The profusion of properly conducted clinical studies, and the Internet revolution, have made accurate, current information central to today’s medical training. University intranets, and electronic textbooks with external links, are common. Students track down studies through databases like PubMed, Current Contents or EMBASE. PubMed alone stores articles from 3,900 quality journals.
The much-used online Cochrane Collection contains thousands of systematic reviews of the primary literature - comparing, summarising and evaluating controlled trials against each other. Students and doctors alike may access these whenever they want the most accurate and up-to-date information possible for dealing with a case.
(The public can also access these digital goldmines.)
So for all its “patient-based” emphasis, Medicine hasn’t gone too touchy-feelie: students’ abilities to search and evaluate this literature - and grasp the scientific method which underwrites it - must be of a high standard.
Medicine’s new “McMaster Approach” combines patient skills and information skills to turn students into “life-long, self-directed learners possessing strong problem-solving and teamwork abilities”. It’s a world away from the rote, classroom learning of the past - which produced what’s now scornfully known as “cookbook medicine”.
It’s a different world for medical graduates now, too. They still go to a hospital as interns for a year. But after that, says Dr Paul Hemming, President of the Royal Australian College of GPs, those who wish to enter private practice either do specialist training, or a three-year “RACGP training program” for GPs.
The GP training is done in a general practice where a practsing GP will “mentor” the graduate. “There are in-training assessments throughout, so they have to keep up to scratch,” says Dr Hemming - then a final exam at the end. “The curriculum covers a broad range of skills,” he says. “Interpersonal skills are an important ingredient.”
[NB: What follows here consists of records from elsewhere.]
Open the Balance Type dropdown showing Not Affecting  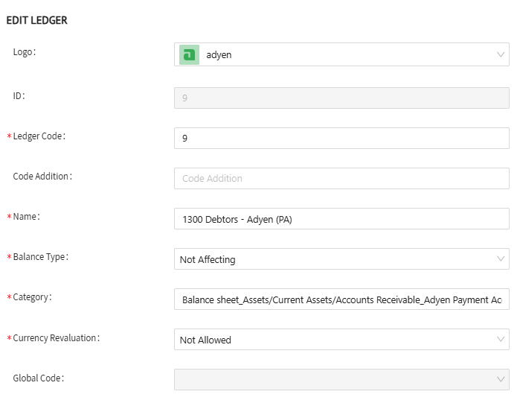335,259
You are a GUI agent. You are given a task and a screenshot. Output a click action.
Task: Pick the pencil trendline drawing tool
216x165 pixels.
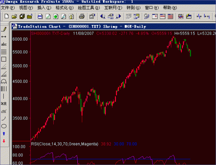pyautogui.click(x=4, y=29)
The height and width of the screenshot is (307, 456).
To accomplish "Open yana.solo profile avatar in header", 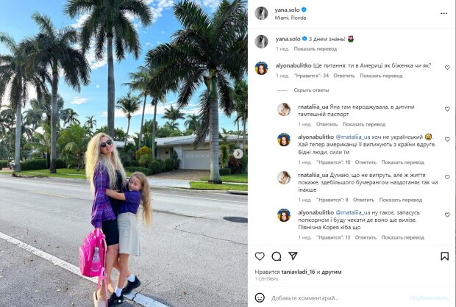I will coord(261,13).
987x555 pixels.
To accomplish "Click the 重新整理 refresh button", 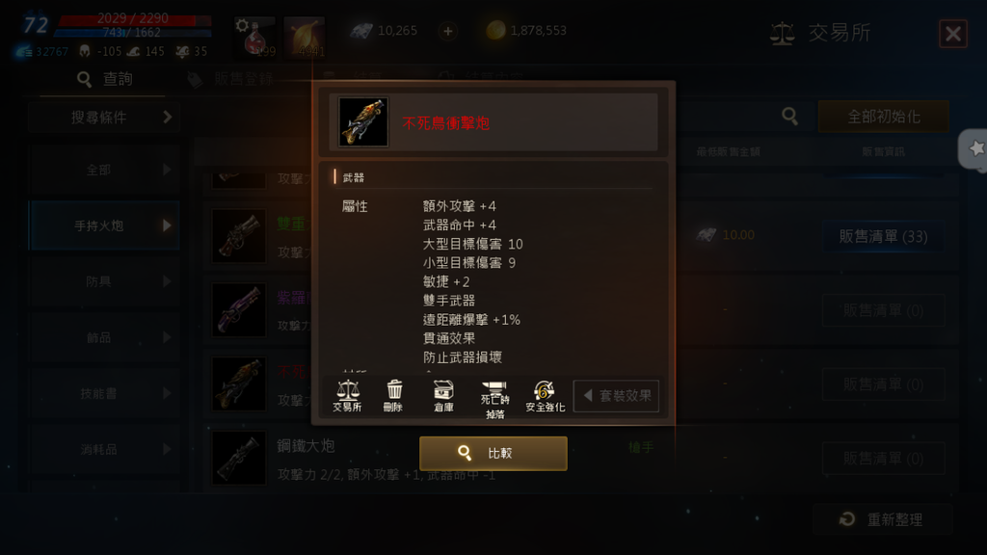I will (883, 519).
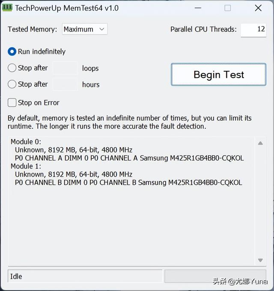Image resolution: width=274 pixels, height=291 pixels.
Task: Click the scroll up arrow in module list
Action: click(260, 143)
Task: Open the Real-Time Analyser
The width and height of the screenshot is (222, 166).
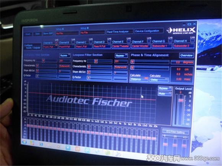Action: [x=119, y=32]
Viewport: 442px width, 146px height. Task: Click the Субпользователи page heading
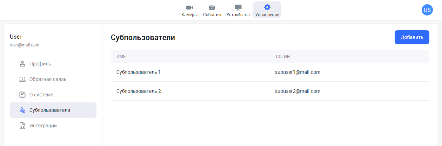[143, 38]
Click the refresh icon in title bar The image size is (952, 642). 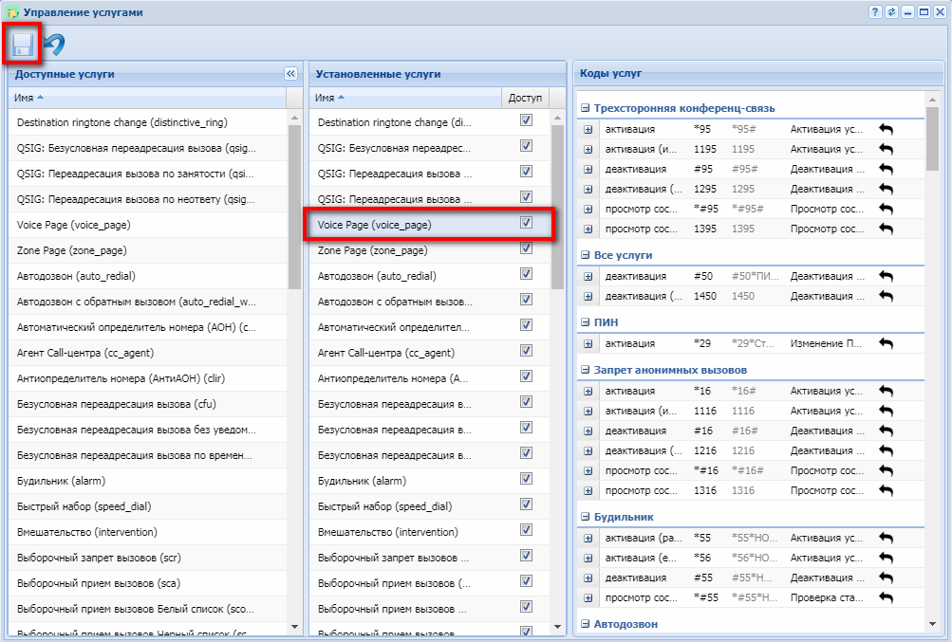tap(891, 11)
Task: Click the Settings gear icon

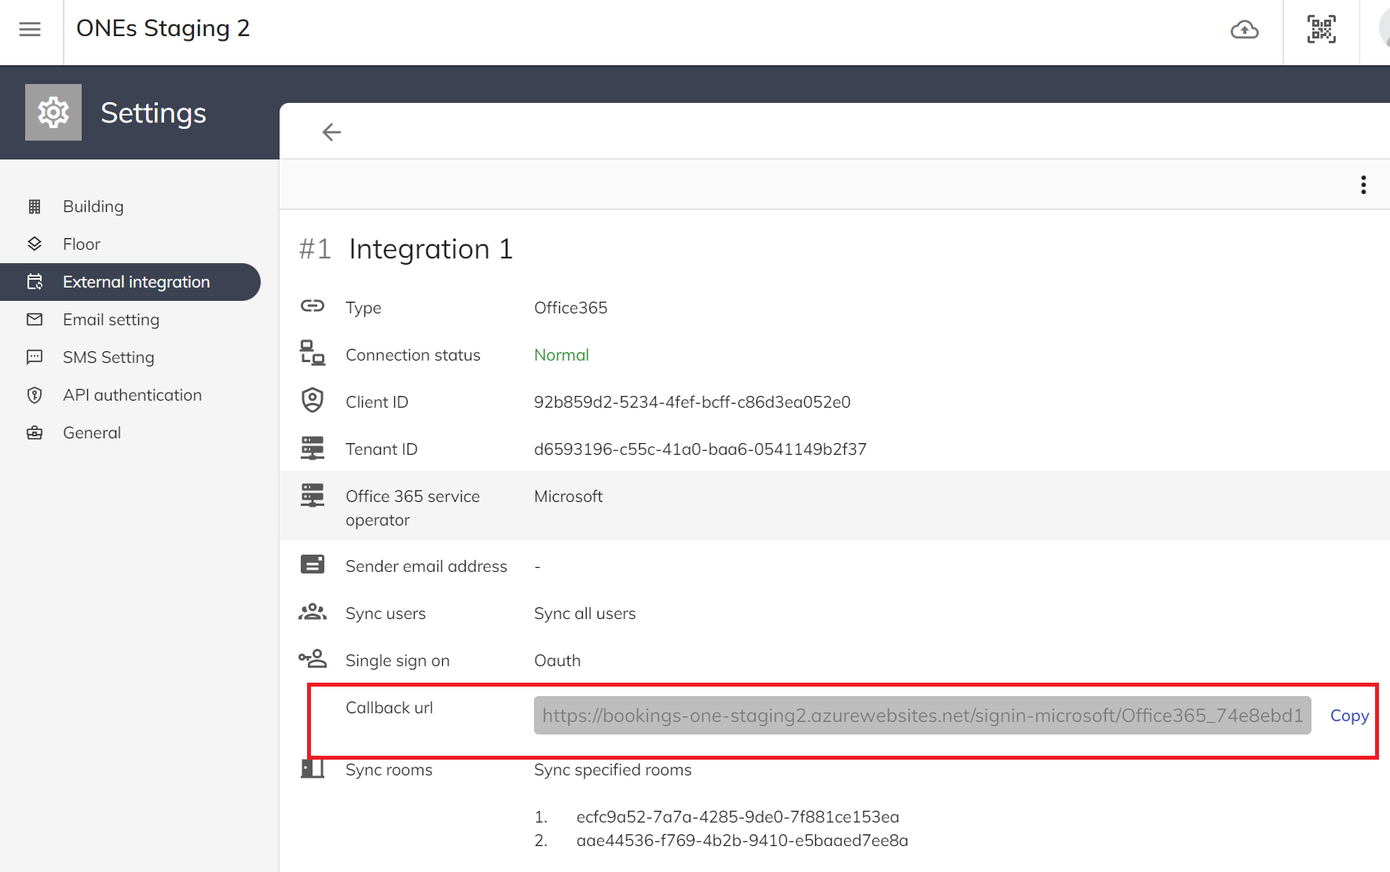Action: [x=53, y=112]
And it doesn’t end there. After qualifiying as a “specialist GP”, says Dr Hemming, “graduates have to commit to a three-year cycle of continuing education - training programs, educational events, audit programs - and build up a series of points.” These three-year cycles, he says, “are a life-long thing”.
Medicine today is increasingly “holistic”: inclusive, mutual and accounting not just for patients’ bodies, but their cultures and their psyches.
The old school of patronising male demigods is fading into history. The change has occurred not by chance, or simply because times have changed, but because of a revolution which began in adventurous medical faculties - with Australian universities in the forefront - over three decades ago.